## YOUR INSTRUCTIONS
The response should be the lines of the data, starting at the first and ending at the one that contains "Task: Click the README.md", copied without change.

RECORDS PROVIDED Start Marker

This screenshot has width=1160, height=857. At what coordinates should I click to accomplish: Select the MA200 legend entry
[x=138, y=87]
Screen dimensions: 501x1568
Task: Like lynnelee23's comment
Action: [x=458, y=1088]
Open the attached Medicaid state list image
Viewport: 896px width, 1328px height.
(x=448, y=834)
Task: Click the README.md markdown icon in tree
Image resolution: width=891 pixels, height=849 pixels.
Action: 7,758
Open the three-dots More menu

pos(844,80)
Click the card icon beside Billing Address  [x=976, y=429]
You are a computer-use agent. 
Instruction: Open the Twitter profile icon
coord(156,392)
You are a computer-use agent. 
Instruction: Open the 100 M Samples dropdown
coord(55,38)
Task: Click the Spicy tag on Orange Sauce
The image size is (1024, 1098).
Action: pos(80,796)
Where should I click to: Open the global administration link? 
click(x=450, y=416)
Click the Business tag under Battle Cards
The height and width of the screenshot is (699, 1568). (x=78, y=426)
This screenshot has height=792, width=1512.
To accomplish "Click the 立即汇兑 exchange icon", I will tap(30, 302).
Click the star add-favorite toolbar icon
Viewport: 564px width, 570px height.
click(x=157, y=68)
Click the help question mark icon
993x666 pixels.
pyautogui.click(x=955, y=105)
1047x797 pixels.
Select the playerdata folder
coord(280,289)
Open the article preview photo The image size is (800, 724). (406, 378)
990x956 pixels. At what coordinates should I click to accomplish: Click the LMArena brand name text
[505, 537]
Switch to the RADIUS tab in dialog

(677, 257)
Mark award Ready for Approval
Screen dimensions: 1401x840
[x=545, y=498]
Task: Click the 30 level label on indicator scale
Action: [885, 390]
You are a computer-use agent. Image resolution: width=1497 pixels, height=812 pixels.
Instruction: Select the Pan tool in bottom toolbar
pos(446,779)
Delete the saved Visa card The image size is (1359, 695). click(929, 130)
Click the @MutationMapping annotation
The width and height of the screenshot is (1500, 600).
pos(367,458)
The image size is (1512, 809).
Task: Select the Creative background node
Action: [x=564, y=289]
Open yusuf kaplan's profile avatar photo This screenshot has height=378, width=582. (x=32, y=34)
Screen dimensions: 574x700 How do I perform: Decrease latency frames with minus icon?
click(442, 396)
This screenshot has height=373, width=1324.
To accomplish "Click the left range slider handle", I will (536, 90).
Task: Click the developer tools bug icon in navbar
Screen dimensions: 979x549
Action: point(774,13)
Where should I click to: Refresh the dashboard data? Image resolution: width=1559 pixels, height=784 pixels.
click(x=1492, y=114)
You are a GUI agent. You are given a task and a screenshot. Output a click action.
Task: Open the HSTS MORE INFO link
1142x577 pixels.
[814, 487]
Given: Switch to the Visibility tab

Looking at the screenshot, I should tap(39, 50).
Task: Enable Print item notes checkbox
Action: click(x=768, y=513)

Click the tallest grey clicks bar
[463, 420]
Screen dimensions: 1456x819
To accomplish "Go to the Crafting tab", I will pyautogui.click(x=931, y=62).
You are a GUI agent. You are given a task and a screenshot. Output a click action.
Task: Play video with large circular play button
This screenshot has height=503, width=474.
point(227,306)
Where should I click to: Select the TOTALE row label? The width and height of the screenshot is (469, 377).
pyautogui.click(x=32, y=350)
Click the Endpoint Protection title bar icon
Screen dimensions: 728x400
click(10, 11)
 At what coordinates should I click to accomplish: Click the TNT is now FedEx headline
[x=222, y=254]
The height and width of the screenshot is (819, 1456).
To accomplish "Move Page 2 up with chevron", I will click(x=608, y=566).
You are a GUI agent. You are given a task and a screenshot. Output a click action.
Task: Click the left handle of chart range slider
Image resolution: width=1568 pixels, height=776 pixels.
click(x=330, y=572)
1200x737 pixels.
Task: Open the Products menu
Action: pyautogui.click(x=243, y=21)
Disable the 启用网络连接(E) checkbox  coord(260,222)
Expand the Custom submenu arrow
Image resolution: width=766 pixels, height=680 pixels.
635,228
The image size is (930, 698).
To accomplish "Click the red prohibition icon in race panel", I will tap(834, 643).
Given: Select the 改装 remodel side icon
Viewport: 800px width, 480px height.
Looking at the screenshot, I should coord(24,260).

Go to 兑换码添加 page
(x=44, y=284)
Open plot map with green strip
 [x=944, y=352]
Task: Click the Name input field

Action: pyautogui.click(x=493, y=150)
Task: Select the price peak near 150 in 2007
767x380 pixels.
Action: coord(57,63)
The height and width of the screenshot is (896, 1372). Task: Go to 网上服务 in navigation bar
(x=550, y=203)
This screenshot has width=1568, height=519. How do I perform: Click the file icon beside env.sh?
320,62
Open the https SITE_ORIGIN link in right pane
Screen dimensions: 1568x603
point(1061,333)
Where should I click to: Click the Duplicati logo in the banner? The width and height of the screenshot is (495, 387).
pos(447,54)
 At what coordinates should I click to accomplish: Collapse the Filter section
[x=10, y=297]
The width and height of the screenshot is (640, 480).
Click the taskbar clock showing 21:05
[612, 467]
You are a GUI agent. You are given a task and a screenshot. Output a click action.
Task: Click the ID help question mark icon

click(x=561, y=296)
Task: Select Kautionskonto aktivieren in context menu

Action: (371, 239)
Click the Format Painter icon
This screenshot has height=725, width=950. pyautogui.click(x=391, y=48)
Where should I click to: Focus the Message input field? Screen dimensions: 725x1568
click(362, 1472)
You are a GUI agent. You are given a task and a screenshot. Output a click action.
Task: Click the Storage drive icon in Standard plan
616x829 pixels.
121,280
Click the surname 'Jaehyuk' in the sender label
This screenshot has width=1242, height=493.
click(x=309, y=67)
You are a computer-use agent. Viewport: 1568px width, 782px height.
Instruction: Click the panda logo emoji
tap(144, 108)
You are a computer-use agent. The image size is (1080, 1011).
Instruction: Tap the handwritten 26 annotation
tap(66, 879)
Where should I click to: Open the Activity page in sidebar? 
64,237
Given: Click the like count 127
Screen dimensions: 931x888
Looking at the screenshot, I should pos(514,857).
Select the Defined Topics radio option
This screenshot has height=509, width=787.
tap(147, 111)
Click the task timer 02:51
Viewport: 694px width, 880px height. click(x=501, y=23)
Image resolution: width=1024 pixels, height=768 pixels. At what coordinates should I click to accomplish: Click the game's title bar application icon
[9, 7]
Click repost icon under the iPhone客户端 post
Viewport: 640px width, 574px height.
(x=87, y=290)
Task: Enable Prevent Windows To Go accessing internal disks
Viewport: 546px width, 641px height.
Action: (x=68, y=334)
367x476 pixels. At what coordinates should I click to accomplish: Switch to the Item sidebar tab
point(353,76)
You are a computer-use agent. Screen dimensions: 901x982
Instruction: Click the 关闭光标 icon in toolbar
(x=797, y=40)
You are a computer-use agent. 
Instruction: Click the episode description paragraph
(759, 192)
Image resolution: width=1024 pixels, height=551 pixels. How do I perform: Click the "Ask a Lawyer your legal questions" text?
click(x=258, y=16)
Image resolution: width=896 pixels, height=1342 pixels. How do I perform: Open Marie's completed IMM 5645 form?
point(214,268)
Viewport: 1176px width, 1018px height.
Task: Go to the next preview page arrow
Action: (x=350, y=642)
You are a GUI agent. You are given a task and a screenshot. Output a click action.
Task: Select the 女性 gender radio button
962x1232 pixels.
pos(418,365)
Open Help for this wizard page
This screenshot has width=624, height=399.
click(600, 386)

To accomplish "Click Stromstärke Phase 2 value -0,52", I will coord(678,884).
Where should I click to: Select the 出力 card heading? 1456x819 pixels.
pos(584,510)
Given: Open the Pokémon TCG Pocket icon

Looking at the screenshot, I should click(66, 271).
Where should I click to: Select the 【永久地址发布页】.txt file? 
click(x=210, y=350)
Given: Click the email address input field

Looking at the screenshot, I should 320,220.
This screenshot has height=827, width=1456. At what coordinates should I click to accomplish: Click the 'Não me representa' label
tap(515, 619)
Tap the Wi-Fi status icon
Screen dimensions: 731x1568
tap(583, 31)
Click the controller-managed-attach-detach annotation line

RECORDS PROVIDED End Marker

## EXERCISE RESULT
This screenshot has width=1160, height=857. At what coordinates should I click to accomplish: Select the MA200 legend entry
[x=138, y=87]
Screen dimensions: 501x1568
Task: Like lynnelee23's comment
Action: [x=458, y=1088]
Open the attached Medicaid state list image
Viewport: 896px width, 1328px height.
(x=448, y=834)
Task: Click the README.md markdown icon in tree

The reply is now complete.